__What is needed__:
Reproduce the data exactly; no word may be added or dropped.

Start of Block

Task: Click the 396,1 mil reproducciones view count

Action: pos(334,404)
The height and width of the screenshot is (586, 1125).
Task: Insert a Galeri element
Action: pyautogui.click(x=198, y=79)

End of Block

__Written solution__:
Task: Click the 396,1 mil reproducciones view count

Action: pos(334,404)
The height and width of the screenshot is (586, 1125).
Task: Insert a Galeri element
Action: pyautogui.click(x=198, y=79)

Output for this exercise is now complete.